Walter, this post motivated me to explore periodic boundary conditions. Do you have a model of the toroidal inductor that I can download?

Thanks,

Ryan Clary

Hello Ryan,

Although we don’t have a full example model of this situation (yet), please contact COMSOL Support and we can make a sample file available for you.

Best,

Fanny

Hi,

Thanks for the great article. I was wondering how these boundary conditions can be expressed in terms of magnetic vector potential.

From what I have gathered, the Perfect Magnetic Conductor boundary condition corresponds to a Zero Neumann boundary condition, where the normal derivative of the magnetic vector potential is set to zero at the boundary:

n ⋅ ∂A/∂r = 0

From the above, how can one prove that this forces the magnetic flux density vector to cut the boundary at right angle?

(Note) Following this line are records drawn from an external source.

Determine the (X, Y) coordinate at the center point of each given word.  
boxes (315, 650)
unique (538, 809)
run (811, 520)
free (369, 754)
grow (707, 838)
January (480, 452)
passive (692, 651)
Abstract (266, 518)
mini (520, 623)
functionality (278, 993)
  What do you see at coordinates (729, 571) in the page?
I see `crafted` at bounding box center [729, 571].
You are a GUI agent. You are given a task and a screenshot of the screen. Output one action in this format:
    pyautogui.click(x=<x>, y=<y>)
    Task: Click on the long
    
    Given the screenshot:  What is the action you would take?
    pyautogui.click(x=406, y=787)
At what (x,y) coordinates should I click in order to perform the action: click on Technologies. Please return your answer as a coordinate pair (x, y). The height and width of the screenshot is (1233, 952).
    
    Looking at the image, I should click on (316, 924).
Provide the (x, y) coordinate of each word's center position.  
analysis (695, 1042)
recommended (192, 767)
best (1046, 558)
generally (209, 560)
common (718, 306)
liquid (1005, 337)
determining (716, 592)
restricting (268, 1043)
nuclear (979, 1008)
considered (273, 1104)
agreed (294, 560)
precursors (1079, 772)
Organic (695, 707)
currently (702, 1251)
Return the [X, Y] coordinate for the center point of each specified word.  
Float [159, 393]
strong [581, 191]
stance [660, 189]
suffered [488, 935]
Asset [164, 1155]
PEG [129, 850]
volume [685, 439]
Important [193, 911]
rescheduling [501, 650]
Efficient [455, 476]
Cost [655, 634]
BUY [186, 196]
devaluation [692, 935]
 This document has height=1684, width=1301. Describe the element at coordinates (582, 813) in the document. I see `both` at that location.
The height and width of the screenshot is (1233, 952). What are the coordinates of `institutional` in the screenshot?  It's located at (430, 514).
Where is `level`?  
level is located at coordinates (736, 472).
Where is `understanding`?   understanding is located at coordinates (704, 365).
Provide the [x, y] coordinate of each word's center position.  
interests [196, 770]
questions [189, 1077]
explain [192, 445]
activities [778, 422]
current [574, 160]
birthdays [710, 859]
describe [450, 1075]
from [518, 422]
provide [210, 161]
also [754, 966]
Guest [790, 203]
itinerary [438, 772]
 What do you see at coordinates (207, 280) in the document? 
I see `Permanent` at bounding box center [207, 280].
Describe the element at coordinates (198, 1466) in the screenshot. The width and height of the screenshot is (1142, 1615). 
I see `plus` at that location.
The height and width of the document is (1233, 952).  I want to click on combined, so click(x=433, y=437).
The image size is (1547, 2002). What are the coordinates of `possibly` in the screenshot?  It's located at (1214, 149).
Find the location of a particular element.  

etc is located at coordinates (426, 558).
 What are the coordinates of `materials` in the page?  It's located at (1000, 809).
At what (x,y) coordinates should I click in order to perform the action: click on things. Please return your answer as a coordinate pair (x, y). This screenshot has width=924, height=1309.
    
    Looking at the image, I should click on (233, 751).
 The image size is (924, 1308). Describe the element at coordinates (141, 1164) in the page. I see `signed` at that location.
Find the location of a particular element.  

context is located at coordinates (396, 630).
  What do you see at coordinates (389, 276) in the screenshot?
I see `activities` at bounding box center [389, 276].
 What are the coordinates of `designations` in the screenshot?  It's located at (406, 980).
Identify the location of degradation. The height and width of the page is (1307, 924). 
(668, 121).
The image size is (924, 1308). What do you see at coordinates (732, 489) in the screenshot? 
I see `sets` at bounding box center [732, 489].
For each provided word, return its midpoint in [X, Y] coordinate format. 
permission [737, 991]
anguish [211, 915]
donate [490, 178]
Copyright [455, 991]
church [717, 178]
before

Also, I am having trouble figuring out what the Magnetic Insulation boundary condition corresponds to. Is it a Dirichlet boundary condition?

If yes, is it n ⋅ A = 0, or just A = 0 ?

If it is the former, I can see how the magnetic flux density is zero in the normal direction to the boundary and non-zero in the tangential direction.

Thanks in advance for your time.

Dear O Kyp,

These are indeed some very interesting questions, I would suggest a textbook on computational electromagnetics if you’re interested in an extensive discussion about how these conditions are formulated. The COMSOL documentation and the equation view will also show you what equations COMSOL is implementing.